*** FRAGMENTO DADO

El dios-hijo judío de los cristianos, es a toda regla, una muy mala copia de los dioses paganos; ese carpintero de cuerpo lacerado por el sistema y/o la consciencia convenientemente silenciada de su propia Iglesia, es ante todo, un modelo de obediencia y manso servilismo. Una auténtica caricatura de sí mismo, hecho a modo del propio sistema de pensamiento que lo mató, para controlar y adoctrinar más fácilmente a las masas; su padre un auténtico neurótico, que aunque lo dicen todo amor, no se cansa de censurarlo todo. So pena de hacerte pagar con un infierno, cualquier atisbo de audacia o criterio propio; y de la madre, embajadora de apariciones indemostrables, pero económicamente muy redituables, mejor ni habler, porque de hacerlo, no terminaríamos nunca de hablar de toda la monserga de inventivas que en su nombre se han dicho, para vender afiches y/o cobrar cuotas pastorales y/o celebraciones litúrgicas cada que el calendario así lo dicta.
En cualquier caso, el común denominador de estos y otros personajes del cristianismo, es la mortificación, el dolor como catalizador de la bondad; la religión que los invoca, es en esencia masoquista. Su credo por excelencia, el dolor para expiar toda culpa, cual si vivir conllevara una especie de meritocracia del padecer, en donde más grande será la redención que se reciba en otra vida, cuanto mayor sea el sufrimiento que se resista en este mundo. Magistral modo de mantener a sus fieles confinados a la miseria y la desgracia de una vida en contante carestía, en donde además se debe dar gracias y aceptar gustosos la zozobra e incertidumbre que una existencia así de jodida puede representar.
La máxima por excelencia del cristianismo original es: Con dolor te castigo y por el te recompensaré; la pedagogía del oprimido en su máxima expresión. Si no es casualidad que donde peor se viva, mayor llegue a ser la fe católica. Si hubo algo que siempre supieron los padres fundadores de la Iglesia, es que el dolor físico precede a la interiorización del dolor psicológico; someter ejemplarmente a unos cuantos, sólo para que el resto obedezca; ya con la simple promesa de correr la misma suerte de los que no aceptan someterse; ya con la promesa de algún día ser recompensados por soportarlo todo estoicamente.

******

Copia de nuevo, por favor, el fragmento sobre el cristianismo desde "La máxima por" hasta "soportarlo todo estoicamente.", ambos incluidos, y sustituye "estoicamente" por "sin quejarse".

*** BLOQUE DE DATOS

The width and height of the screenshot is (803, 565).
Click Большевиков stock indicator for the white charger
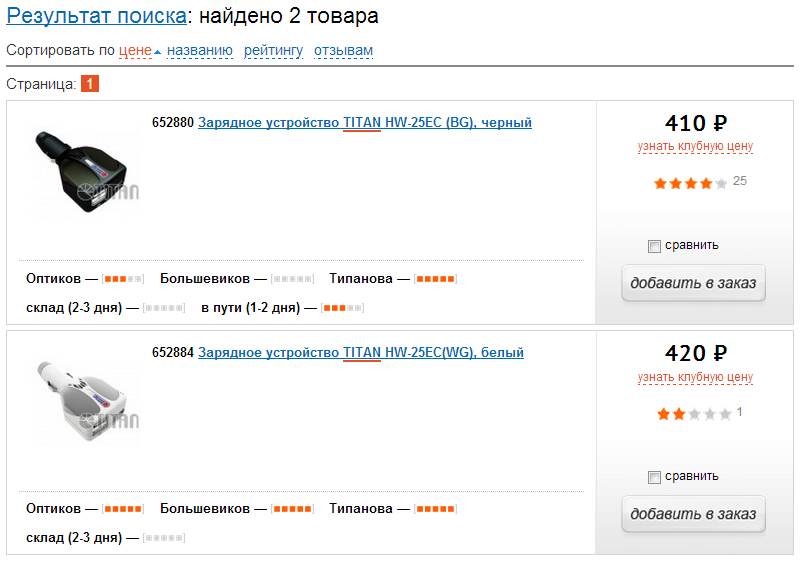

******

# LA RESPUESTA:
La máxima por excelencia del cristianismo original es: Con dolor te castigo y por el te recompensaré; la pedagogía del oprimido en su máxima expresión. Si no es casualidad que donde peor se viva, mayor llegue a ser la fe católica. Si hubo algo que siempre supieron los padres fundadores de la Iglesia, es que el dolor físico precede a la interiorización del dolor psicológico; someter ejemplarmente a unos cuantos, sólo para que el resto obedezca; ya con la simple promesa de correr la misma suerte de los que no aceptan someterse; ya con la promesa de algún día ser recompensados por soportarlo todo sin quejarse.